▸ **DATA FOR REVIEW**

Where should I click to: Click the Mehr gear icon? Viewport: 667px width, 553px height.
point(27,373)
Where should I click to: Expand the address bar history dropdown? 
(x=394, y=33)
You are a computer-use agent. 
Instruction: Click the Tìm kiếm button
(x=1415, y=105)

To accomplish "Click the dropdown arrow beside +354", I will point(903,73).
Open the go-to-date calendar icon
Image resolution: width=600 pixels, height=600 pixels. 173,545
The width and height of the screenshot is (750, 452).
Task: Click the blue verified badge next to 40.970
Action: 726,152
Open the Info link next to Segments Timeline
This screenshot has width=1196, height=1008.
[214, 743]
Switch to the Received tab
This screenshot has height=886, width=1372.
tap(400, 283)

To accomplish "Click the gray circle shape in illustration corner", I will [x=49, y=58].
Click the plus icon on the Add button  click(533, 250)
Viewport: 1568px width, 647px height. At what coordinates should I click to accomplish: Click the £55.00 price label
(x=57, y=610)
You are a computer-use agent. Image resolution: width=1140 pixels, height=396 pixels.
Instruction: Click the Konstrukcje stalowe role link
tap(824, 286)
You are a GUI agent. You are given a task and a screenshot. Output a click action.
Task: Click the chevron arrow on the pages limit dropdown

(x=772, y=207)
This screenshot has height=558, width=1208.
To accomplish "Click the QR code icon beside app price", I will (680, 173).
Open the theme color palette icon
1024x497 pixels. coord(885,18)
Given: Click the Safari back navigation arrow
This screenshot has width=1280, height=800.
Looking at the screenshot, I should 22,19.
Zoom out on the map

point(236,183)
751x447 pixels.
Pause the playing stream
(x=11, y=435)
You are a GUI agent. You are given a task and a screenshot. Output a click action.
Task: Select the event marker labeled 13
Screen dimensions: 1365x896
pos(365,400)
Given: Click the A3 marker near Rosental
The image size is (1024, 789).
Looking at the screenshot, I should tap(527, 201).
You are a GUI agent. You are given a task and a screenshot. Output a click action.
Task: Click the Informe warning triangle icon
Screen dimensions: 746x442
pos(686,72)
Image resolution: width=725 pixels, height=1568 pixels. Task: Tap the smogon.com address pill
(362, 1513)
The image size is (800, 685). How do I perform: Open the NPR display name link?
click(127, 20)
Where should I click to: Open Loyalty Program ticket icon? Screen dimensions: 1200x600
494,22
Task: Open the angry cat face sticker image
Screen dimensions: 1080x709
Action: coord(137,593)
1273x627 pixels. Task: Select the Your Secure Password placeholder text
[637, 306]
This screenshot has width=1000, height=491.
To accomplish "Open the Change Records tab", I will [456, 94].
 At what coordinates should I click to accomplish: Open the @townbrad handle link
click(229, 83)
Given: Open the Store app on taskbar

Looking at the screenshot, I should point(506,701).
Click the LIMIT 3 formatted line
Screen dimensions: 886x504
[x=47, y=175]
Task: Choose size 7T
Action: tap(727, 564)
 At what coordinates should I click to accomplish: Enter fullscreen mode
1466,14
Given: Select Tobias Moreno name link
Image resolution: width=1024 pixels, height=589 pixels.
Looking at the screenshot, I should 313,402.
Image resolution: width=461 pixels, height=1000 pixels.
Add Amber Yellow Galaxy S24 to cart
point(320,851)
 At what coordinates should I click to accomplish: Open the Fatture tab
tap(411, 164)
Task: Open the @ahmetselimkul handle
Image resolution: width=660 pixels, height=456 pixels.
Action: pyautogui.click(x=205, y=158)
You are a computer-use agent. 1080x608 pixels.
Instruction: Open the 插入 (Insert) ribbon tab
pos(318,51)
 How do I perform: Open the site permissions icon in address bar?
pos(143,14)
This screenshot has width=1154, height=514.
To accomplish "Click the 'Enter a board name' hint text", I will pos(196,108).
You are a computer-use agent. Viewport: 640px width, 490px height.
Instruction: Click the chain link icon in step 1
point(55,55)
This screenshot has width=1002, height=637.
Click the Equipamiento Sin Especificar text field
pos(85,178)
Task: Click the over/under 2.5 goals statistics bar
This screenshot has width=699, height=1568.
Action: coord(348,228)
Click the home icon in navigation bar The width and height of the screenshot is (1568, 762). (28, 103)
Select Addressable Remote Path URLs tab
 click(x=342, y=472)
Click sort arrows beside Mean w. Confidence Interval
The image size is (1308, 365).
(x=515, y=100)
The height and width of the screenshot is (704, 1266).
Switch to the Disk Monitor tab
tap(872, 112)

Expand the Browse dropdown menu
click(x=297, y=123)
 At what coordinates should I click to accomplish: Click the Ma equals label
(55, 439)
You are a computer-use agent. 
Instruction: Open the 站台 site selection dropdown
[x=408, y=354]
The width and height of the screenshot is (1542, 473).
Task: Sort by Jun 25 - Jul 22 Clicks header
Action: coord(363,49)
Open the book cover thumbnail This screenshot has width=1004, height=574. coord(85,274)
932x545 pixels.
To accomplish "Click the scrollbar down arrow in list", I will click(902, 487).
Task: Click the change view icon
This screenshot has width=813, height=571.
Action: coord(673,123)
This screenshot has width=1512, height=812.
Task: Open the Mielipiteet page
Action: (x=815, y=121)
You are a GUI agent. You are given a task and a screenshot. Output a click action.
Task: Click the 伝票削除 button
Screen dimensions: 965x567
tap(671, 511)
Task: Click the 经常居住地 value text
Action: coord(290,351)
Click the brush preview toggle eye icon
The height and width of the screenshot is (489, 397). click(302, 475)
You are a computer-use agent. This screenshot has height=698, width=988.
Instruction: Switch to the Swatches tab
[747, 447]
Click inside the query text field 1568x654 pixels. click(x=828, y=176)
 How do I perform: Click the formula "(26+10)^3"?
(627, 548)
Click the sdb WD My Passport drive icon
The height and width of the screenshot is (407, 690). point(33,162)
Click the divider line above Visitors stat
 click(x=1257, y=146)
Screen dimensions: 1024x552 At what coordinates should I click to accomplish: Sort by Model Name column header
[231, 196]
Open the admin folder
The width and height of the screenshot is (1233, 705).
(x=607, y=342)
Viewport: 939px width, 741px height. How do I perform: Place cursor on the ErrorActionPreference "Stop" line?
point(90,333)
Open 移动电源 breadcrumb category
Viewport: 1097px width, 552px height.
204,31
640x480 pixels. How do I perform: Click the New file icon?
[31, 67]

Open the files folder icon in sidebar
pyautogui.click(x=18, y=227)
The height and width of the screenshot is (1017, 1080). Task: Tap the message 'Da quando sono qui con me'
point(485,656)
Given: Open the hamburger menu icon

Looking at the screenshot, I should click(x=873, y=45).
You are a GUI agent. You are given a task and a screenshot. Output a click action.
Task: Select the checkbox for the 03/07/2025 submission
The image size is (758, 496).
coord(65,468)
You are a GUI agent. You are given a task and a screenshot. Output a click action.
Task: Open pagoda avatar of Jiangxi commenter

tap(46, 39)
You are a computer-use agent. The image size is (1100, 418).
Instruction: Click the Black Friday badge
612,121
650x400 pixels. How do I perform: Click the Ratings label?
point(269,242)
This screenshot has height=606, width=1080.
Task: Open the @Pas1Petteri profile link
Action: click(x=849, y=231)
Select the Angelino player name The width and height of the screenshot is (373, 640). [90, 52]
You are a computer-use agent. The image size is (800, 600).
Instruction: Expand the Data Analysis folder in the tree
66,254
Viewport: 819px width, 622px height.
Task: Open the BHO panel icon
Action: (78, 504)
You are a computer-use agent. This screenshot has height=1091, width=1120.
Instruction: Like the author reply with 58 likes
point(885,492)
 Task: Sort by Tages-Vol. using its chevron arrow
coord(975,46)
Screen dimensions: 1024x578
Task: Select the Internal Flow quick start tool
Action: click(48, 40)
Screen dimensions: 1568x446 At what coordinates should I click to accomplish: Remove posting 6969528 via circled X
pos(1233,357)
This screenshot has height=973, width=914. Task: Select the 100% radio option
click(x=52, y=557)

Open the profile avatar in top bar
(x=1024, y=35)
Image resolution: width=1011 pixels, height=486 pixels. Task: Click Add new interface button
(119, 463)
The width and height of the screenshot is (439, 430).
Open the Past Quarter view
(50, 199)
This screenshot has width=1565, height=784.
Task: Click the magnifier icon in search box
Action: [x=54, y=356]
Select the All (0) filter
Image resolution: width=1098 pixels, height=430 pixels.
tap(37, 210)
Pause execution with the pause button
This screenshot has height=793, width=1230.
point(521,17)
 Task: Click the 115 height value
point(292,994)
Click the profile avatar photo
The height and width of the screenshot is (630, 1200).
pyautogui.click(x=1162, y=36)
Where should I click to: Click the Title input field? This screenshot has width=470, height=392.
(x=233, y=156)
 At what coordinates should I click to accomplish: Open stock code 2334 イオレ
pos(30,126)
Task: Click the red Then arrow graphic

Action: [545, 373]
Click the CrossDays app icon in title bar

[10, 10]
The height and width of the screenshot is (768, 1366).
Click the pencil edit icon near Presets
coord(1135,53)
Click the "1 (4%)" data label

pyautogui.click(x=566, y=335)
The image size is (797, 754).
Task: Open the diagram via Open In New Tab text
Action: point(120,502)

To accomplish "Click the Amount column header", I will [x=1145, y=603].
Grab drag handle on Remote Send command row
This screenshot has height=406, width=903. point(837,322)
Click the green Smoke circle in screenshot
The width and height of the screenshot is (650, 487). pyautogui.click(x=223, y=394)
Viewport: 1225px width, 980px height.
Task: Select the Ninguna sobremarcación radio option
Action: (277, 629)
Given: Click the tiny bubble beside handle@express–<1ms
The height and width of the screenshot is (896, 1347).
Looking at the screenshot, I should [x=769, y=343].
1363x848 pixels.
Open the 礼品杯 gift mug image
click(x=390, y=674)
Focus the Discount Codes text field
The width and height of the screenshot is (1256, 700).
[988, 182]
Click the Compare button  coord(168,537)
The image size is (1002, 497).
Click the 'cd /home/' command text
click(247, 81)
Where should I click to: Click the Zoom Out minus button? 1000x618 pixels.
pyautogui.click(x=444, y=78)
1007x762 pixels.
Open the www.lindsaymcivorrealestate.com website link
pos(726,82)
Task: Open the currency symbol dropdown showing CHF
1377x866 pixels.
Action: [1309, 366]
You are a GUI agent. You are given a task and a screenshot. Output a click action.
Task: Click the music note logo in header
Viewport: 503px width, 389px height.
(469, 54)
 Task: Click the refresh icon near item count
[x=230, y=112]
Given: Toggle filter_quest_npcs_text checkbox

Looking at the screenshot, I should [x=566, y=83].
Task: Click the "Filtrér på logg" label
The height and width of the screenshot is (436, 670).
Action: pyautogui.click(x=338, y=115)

▸ **WHAT NEEDS TO BE DONE**
In the listing above, find the line with "How do I perform: Open the site" and the line with "This screenshot has width=1002, height=637.", then print exactly those two lines and every line between them, and nothing more.

▸ **EXERCISE RESULT**
 How do I perform: Open the site permissions icon in address bar?
pos(143,14)
This screenshot has width=1154, height=514.
To accomplish "Click the 'Enter a board name' hint text", I will pos(196,108).
You are a computer-use agent. Viewport: 640px width, 490px height.
Instruction: Click the chain link icon in step 1
point(55,55)
This screenshot has width=1002, height=637.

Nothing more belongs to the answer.